Conclusion: A risk score using simple clinical criteria may identify patients at high risk of early mortality after ICD implantation. This may be helpful in consideration of ICD risk/benefit for individual patients. Further studies conducted in a prospective manner using these clinical criteria are warranted.
Introduction
Indications for implantable cardioverter defibrillator (ICD) implantation have greatly expanded in the recent years. Secondary prevention of sudden cardiac death is a well-established indication for ICD implantation. Mortality benefit has now been proven for primary prevention of sudden cardiac death in selected patients with ischemic cardiomyopathy, and there is increasing evidence that patients with nonischemic cardiomyopathy may also benefit.

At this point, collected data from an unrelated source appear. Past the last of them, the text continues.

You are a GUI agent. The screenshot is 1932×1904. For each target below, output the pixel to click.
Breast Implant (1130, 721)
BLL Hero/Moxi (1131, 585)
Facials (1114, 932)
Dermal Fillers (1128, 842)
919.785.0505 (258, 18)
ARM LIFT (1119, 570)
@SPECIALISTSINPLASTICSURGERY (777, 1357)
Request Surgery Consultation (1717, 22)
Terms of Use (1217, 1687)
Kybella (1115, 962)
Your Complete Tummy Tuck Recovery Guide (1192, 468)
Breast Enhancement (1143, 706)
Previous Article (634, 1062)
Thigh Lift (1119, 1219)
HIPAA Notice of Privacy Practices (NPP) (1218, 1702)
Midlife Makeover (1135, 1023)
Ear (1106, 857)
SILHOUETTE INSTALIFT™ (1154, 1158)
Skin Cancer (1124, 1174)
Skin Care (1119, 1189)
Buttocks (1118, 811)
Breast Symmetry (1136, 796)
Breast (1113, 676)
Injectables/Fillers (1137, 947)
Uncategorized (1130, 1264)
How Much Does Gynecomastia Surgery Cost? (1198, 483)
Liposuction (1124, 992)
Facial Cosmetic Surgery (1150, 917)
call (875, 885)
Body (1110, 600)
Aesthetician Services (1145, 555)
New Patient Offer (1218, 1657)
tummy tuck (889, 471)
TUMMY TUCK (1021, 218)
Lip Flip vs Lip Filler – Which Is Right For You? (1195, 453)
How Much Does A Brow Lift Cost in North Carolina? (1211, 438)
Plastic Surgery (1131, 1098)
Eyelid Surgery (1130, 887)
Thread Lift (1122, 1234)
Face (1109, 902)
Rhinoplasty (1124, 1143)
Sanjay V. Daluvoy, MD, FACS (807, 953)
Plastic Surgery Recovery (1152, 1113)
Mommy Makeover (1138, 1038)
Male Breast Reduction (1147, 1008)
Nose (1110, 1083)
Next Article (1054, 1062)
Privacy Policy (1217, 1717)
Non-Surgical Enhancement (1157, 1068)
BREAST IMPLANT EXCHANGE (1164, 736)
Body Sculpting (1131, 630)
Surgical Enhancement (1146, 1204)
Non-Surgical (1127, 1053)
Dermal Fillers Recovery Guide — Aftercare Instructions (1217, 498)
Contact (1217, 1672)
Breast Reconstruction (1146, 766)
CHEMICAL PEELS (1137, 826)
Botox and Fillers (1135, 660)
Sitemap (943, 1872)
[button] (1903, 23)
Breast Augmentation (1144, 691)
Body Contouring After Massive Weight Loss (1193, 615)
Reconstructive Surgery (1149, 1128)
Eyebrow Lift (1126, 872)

Expanding ICD use introduces new challenges. Unlike therapy with drugs that slow progression of heart failure and prolong survival, ICDs extend survival only for those patients who experience an arrhythmia that would have been fatal was it not terminated by the ICD. Thus, the majority of patients who receive the device do not benefit during short-term follow-up. Indeed, survival is essentially the same for ICD and non-ICD patients alike for the first 10 months of follow-up in the MADIT-II trial and for 18 months of follow-up in SCD-HeFT. Lack of early survival benefit could be caused by a relatively low early risk of sudden cardiac death in primary prevention populations or higher nonsudden cardiac death rate in the ICD group during the first year after implant. This hypothesis is supported by results of the DINAMIT study, examining benefit of prophylactic ICD implantation immediately after myocardial infarction. It showed no benefit with ICD over a follow-up of 30 months and a proportionally higher nonsudden death rate in the ICD group. As ICDs are offered to expanding patient populations outside clinical trials, pump failure and other comorbid conditions are common considerations that may limit ICD benefit.
Increasing use of implantable defibrillators for expanding indications has significant resource implications for the health care system. Identification of those patients at high risk of early mortality who may not derive benefit from ICD implantation is important for optimal patient selection of this therapy. The objective of this study is to develop and validate a risk score using baseline clinical characteristics to predict early mortality inpatients with an indication for ICD implantation.